Our data show that the residence time of dCas9, when bound to DNA and forming a full 20 bp RNA-DNA hybrid, is on the time scale of hours, even within a nucleosome. However, mismatches between sgRNA and the DNA target sequences alter the Cas9 DNA binding process[39] and can result in a strong increase in the dissociation rate on naked DNA.[15] Moreover, the nucleosome structure has been observed to suppress off-target DNA cleavage.[40] We thus decided to employ XSCAN to profile the nucleosome binding kinetics of dCas9 containing an sgRNA with 12 PAM-distal mismatches (sgRNA2, Table S4). Imaging at 1 Hz, we observed a subpopulation of short binding events that lasted 1–4 s (τres,1) and which were not significantly different across DNA and nucleosome types (Figures D, E, S7). As they also occurred in dCas9 lacking an sgRNA (Figure S3), they likely reflect nonspecific DNA binding. A second population of events, which we attributed to specific binding of dCas9/sgRNA2 to the target sequence, lasted tens to hundreds of seconds and were encountered at a higher frequency at peripheral positions (Figure E, F). For naked DNA, we observed τres,2 = 121 ± 21 s, whereas residence times were reduced by up to 3-fold at nucleosome internal sites. Interestingly, we again observed a pattern of inward facing PAM yielding shorter residence times (Figure E). Finally, kon also progressively decreased for increasingly internal positions, similar to experiments with sgRNA1 (Figure S7). These results reveal that nucleosomes alter the free energy profile of dCas9 chromatin access, as binding is impaired and dissociation is accelerated at internal sites. Moreover, access to PAM sites facing toward the histone core carries a free energy penalty of around kT, demonstrating that rotational orientation of the DNA plays an additional role.

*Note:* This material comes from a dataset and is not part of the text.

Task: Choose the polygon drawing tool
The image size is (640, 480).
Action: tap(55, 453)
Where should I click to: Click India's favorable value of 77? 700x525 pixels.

In conclusion, we have established XSCAN as a method to multiplex single-molecule chromatin experiments. In its current implementation, XSCAN allows us to simultaneously perform single-molecule experiments using up to nine different chromatin constructs simultaneously and in direct competition, in a single microfluidic flow cell. The method is specific, versatile, and expandable to 27 or 81 templates by adding a third or fourth decoding round. Moreover, the procedure is rapid (∼20 min/round) and can be automated using microfluidics. We thus believe that this represents an effective approach for the exploration of the dynamic chromatin landscape and beyond. Here, we used XSCAN to observe the invasion process of dCas9 into nucleosomal DNA. We conclude that nucleosomes hinder the initial PAM-dependent target recognition by dCas9 through a combination of several effects (see also Supporting Information). First, target binding is coupled to local DNA unwrapping, in agreement with observations for other nucleosome binding factors.[2,38] The PAM position on the nucleosome surface has an additional effect, indicating that dCas9 initially engages the nucleosome in a wrapped state.[41] Finally, nucleosomes shorten dCas9 off-target binding, potentially via dynamic competition with histone proteins within the nucleosomes,[42] consistent with prior observations that nucleosomes repress off-target DNA cleavage in vitro.[40] Thus, chromatin might increase the specificity of Cas9 genome editing in vivo by providing a kinetic barrier to off-target binding and cleavage. Our results shed light onto the mechanism of nucleosome inhibition of Cas9 nuclease activity which is critical to the success of genome targeting or epigenome editing applications.